Panel B.01 — Am I doing enough? Processes of “resignification” of academic work between precarization and pressure on productivity
Convenors Martina Visentin (University of Padova, Italy); Orazio Giancola (University of Rome “Sapienza”)
Keywords Higher education; Academic careers; Individual and collective strategies; Slow fast academia; well-being and work-life balance in academia
In recent years, scholars attempting to enter academic work have been living in a constant compression between the effects and contradictions of the university’s evaluative reforms and those of reforms on the legal status of the researcher. These reforms aim to improve the quality of teaching, research, and overall academic contribution of faculty, as well as to provide appropriate recognition and incentives for their work. They also entailed negative effects such as excessive standardization and loss of diversity by favoring conformity over diversity of research approaches and styles, pushing toward an excessive focus on quantitative output.

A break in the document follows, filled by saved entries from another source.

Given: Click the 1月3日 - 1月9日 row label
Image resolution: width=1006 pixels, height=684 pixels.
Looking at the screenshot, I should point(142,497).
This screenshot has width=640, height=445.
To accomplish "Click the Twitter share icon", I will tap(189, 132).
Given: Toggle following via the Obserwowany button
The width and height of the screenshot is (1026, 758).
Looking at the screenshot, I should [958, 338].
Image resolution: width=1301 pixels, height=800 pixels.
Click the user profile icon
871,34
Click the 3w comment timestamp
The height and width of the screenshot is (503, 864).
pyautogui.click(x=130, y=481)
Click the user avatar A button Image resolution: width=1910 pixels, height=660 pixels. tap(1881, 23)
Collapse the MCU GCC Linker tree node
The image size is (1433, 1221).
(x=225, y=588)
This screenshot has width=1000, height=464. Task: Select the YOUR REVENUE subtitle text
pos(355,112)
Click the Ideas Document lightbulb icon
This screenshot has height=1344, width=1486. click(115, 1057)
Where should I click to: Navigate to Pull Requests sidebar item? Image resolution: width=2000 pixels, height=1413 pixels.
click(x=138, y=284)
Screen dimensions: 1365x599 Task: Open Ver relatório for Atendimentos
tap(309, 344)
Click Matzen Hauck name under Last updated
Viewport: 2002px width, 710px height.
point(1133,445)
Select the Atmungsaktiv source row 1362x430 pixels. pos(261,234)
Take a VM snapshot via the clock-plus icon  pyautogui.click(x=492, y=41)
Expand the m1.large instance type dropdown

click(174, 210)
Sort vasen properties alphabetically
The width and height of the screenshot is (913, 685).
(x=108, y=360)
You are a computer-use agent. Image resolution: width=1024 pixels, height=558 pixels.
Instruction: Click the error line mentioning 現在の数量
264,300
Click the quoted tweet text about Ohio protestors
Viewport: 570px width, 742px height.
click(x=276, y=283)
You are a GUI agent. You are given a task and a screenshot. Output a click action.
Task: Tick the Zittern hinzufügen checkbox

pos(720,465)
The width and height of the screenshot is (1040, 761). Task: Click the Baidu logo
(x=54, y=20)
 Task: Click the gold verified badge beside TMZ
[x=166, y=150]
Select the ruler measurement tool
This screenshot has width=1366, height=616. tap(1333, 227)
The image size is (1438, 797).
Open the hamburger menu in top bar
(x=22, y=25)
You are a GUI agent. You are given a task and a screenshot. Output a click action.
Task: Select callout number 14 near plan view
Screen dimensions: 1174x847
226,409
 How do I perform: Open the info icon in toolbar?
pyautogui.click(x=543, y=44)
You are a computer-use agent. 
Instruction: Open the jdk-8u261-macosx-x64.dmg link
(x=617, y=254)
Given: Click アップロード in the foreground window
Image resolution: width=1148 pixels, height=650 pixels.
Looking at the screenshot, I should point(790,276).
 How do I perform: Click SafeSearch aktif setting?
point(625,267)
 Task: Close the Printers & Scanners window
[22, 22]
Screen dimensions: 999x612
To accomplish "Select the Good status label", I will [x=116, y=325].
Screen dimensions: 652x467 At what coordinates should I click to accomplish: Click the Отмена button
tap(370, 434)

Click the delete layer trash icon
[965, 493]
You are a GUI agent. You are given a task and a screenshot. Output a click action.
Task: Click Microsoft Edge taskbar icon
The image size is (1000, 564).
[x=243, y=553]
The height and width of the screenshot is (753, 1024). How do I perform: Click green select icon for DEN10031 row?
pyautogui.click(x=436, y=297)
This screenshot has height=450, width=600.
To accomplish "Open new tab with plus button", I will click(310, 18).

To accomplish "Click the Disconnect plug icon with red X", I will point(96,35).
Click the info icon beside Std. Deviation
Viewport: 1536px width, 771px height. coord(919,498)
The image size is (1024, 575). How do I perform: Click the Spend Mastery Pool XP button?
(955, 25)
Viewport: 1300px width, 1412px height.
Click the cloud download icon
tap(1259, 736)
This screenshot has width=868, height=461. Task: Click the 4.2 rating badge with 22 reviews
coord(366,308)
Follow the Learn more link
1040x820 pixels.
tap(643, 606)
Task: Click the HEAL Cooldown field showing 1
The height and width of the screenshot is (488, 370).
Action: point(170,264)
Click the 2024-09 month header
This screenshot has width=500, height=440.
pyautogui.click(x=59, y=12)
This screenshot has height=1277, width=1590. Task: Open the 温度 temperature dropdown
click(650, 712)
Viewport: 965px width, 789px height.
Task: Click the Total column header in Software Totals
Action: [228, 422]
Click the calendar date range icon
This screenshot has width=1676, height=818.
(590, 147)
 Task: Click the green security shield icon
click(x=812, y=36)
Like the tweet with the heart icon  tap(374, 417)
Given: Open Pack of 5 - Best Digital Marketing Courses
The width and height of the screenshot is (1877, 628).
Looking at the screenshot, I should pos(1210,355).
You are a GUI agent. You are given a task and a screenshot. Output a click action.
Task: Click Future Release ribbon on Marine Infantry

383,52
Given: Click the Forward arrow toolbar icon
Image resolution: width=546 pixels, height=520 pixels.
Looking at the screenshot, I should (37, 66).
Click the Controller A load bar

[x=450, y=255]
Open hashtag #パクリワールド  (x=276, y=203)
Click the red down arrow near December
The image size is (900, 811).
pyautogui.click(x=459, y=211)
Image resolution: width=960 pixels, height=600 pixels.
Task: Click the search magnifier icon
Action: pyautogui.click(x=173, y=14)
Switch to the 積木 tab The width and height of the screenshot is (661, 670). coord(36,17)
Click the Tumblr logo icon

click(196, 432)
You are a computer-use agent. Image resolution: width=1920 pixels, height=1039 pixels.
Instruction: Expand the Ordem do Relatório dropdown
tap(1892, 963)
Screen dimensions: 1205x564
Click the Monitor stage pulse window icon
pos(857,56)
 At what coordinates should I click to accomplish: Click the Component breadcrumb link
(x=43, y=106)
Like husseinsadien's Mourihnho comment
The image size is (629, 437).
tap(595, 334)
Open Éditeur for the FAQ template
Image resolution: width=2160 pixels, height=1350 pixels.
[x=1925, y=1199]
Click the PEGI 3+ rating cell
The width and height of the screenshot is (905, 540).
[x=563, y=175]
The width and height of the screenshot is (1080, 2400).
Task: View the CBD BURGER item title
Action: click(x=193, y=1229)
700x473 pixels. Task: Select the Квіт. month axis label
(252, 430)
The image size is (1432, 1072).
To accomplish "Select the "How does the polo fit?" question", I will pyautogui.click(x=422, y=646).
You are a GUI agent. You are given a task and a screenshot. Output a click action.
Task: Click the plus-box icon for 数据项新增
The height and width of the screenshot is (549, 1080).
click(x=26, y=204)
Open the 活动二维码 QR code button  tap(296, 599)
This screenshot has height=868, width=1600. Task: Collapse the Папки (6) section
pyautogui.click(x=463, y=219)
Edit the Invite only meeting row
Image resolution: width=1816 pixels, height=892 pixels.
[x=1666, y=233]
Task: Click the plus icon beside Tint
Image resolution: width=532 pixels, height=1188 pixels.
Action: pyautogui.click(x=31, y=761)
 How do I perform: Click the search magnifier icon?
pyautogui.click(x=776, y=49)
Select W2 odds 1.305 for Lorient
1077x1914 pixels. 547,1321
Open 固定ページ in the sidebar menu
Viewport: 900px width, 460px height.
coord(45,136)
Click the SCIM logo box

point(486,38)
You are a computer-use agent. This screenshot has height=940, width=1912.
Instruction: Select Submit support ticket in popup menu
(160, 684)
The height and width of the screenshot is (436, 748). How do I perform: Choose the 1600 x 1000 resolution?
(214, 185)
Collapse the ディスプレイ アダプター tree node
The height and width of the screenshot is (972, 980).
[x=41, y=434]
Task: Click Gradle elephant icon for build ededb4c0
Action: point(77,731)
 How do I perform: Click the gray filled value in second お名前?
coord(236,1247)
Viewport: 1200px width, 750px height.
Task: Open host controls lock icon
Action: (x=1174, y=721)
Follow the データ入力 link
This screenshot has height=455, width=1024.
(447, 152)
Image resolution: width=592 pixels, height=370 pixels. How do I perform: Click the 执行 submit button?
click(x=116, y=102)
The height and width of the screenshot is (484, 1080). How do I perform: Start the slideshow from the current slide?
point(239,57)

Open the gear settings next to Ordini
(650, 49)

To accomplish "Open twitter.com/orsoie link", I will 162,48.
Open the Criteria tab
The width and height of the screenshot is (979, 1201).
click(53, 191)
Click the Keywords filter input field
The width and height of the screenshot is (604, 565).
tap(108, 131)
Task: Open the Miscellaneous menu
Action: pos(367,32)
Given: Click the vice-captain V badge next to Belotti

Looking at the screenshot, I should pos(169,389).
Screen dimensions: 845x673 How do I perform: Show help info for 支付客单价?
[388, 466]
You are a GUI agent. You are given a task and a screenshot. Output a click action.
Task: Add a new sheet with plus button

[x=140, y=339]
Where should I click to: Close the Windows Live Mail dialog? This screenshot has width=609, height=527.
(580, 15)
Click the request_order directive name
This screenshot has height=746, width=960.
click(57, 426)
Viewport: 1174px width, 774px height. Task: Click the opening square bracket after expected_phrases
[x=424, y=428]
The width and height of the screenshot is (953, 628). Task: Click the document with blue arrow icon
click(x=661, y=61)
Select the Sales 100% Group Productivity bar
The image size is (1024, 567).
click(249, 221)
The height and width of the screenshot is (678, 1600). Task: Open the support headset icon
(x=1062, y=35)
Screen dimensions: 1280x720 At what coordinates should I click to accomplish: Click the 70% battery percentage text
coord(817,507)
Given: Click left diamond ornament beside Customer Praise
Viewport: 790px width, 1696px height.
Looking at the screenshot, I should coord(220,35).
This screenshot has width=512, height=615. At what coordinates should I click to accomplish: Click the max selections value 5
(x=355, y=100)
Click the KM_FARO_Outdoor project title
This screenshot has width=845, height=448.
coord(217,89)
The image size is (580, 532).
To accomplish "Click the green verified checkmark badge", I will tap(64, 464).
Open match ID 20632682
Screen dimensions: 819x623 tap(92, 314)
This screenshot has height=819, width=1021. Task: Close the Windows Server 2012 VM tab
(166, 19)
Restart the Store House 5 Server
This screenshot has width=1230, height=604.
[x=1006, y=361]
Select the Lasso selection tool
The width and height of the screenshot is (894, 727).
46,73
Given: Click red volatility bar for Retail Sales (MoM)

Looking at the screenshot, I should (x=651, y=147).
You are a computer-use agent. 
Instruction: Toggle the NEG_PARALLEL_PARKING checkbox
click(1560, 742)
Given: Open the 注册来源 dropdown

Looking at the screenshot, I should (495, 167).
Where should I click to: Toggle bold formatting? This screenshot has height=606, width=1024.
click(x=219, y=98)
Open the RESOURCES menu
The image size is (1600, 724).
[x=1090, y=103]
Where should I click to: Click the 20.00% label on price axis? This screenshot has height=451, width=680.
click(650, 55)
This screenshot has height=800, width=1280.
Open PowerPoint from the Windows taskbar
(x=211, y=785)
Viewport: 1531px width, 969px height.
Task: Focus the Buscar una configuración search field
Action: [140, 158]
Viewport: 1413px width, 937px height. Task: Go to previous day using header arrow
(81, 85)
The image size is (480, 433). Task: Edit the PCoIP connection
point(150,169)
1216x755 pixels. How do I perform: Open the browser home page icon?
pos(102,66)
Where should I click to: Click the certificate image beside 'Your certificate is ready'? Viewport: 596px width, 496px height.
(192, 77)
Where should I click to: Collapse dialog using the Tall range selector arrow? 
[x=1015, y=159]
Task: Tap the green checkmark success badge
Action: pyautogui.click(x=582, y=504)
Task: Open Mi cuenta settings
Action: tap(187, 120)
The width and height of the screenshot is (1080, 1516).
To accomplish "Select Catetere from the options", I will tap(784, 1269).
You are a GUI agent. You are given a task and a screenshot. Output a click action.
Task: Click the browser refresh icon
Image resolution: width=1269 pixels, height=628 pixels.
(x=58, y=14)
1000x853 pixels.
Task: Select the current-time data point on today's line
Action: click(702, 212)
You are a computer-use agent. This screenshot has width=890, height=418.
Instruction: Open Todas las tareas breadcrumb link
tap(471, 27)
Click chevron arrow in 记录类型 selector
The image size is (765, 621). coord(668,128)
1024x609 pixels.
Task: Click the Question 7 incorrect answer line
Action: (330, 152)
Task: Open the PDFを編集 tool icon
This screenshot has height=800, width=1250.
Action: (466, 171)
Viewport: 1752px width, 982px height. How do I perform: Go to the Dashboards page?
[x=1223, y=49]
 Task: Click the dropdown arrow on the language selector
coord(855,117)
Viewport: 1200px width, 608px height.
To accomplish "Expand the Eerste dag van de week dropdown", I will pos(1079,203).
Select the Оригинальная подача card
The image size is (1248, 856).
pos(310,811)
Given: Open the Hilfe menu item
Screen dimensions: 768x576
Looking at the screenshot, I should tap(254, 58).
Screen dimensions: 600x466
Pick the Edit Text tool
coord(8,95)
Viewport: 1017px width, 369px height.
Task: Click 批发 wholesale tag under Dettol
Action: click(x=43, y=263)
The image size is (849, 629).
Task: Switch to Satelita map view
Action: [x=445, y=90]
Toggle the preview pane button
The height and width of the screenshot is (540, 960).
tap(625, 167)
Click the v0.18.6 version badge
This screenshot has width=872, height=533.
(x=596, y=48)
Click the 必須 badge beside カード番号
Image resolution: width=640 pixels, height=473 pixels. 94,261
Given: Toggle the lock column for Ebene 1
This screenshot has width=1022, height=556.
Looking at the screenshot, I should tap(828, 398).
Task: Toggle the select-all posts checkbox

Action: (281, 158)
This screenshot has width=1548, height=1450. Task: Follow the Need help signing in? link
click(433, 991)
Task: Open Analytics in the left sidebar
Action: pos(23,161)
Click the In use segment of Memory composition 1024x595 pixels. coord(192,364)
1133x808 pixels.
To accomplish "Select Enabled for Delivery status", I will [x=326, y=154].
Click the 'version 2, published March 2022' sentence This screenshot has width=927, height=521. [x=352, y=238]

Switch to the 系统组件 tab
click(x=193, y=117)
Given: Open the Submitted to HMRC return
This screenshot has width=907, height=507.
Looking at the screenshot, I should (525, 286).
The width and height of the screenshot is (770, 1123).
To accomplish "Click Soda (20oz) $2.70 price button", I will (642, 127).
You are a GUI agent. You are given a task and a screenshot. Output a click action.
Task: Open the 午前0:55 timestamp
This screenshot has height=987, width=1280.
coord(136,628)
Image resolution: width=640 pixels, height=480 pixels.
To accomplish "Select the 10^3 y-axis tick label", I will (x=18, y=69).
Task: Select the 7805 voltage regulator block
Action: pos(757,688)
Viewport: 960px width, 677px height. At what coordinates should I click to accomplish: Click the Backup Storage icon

The strong emphasis on the quantity of publications and funding to be obtained continuously and quickly thus produces a self-feeding mechanism. In connection with these changes, we can observe that researcher selection processes also go through common trends that accentuate choices toward profiles in which academic excellence and a strong competitive attitude seem to emerge. Moreover, this process takes place in a university system characterized by strong precariousness caused by government funding policies, which often do not provide sufficient resources to guarantee job stability for academics. The combination of these pushes on the one hand impacts entry, stabilization, and career paths and on the other can increase stress and anxiety, undermining the physical and mental well-being of academics, often compromising their work-life balance. This panel aims to gather research contributions and theoretical and policy reflections on the effects of evaluative reforms in relation to the selection and career processes of researchers in relation. An additional topic is related to the strategies implemented by researchers in terms of the construction of subjectivity and individual or collective responses to the highlighted contradictions, as well as to the in regard to Fast/Slow academia dichotomy.